INSTRUCTIONS>
1. According to the recipe, how much kosher salt goes in?
2. Please retype the listing, starting at the line that contains "This screenshot has width=1080, height=675." and ending at the last line of the listing, with both of those lines included.
== PASSAGE TO READ
The notes suggest adjusting cooking times for different pasta types and offer vegetarian variations using beans or potatoes. These adaptations allow flexibility for dietary preferences while keeping the overall method straightforward.
Ingredients
- 1 tablespoon olive oil
- 2 tablespoons garlic minced
- 1 yellow onion diced, medium
- 3 carrot peeled and sliced
- 1½ cups tomato sauce love rao's marinara
- 1 pound chicken breast skinless, boneless; or thighs
- 2 teaspoons kosher salt
- 2 cups water
- 10 oz spinach tortellini fresh
- 1 teaspoon parsley optional, dried or fresh
- 1 teaspoon red pepper flakes optional
- 4 ounces baby spinach or baby kale
- 2 tablespoons Parmesan Cheese optional, grated
Instructions
- Set the Instant Pot to Saute mode and heat oil. Add garlic, onion, carrots, tomato sauce, chicken, salt, and water. Give a quick stir. Secure lid with pressure valve to sealing.
====
== MATERIAL PROVIDED
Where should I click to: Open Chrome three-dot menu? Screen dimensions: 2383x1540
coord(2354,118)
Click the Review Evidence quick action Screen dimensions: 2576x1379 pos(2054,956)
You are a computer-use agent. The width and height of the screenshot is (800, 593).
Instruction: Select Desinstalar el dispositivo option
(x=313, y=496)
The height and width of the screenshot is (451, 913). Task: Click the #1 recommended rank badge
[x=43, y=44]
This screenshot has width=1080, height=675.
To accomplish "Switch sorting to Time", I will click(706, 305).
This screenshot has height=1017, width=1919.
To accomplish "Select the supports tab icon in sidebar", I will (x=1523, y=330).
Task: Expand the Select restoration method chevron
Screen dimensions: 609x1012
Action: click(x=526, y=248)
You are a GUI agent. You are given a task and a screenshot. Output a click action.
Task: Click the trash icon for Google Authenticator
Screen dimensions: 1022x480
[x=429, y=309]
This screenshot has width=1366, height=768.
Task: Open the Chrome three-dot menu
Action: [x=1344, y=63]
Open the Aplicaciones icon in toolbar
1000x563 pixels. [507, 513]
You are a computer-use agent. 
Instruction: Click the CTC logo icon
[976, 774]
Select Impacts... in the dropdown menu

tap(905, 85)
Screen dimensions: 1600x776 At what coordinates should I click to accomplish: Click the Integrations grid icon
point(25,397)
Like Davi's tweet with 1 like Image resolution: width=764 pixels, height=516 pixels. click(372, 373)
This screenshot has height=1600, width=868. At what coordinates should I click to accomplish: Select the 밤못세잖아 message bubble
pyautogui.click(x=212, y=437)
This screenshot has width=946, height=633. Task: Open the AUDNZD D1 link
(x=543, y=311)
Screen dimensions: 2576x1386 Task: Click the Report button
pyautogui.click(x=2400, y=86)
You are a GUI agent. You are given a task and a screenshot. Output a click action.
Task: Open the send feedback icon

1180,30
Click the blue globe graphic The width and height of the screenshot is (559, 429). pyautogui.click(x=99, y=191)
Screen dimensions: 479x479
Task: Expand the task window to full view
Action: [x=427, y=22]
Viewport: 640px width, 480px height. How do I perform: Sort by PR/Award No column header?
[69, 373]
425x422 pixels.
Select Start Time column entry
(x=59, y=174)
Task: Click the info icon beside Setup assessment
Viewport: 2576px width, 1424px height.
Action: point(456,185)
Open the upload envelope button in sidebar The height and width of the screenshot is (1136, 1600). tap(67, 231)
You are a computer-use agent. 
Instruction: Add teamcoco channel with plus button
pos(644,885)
====
SOLUTIONS TO EACH TASK>
1. 2 teaspoons

2.
This screenshot has width=1080, height=675.
To accomplish "Switch sorting to Time", I will click(706, 305).
This screenshot has height=1017, width=1919.
To accomplish "Select the supports tab icon in sidebar", I will (x=1523, y=330).
Task: Expand the Select restoration method chevron
Screen dimensions: 609x1012
Action: click(x=526, y=248)
You are a GUI agent. You are given a task and a screenshot. Output a click action.
Task: Click the trash icon for Google Authenticator
Screen dimensions: 1022x480
[x=429, y=309]
This screenshot has width=1366, height=768.
Task: Open the Chrome three-dot menu
Action: [x=1344, y=63]
Open the Aplicaciones icon in toolbar
1000x563 pixels. [507, 513]
You are a computer-use agent. 
Instruction: Click the CTC logo icon
[976, 774]
Select Impacts... in the dropdown menu

tap(905, 85)
Screen dimensions: 1600x776 At what coordinates should I click to accomplish: Click the Integrations grid icon
point(25,397)
Like Davi's tweet with 1 like Image resolution: width=764 pixels, height=516 pixels. click(372, 373)
This screenshot has height=1600, width=868. At what coordinates should I click to accomplish: Select the 밤못세잖아 message bubble
pyautogui.click(x=212, y=437)
This screenshot has width=946, height=633. Task: Open the AUDNZD D1 link
(x=543, y=311)
Screen dimensions: 2576x1386 Task: Click the Report button
pyautogui.click(x=2400, y=86)
You are a GUI agent. You are given a task and a screenshot. Output a click action.
Task: Open the send feedback icon

1180,30
Click the blue globe graphic The width and height of the screenshot is (559, 429). pyautogui.click(x=99, y=191)
Screen dimensions: 479x479
Task: Expand the task window to full view
Action: [x=427, y=22]
Viewport: 640px width, 480px height. How do I perform: Sort by PR/Award No column header?
[69, 373]
425x422 pixels.
Select Start Time column entry
(x=59, y=174)
Task: Click the info icon beside Setup assessment
Viewport: 2576px width, 1424px height.
Action: point(456,185)
Open the upload envelope button in sidebar The height and width of the screenshot is (1136, 1600). tap(67, 231)
You are a computer-use agent. 
Instruction: Add teamcoco channel with plus button
pos(644,885)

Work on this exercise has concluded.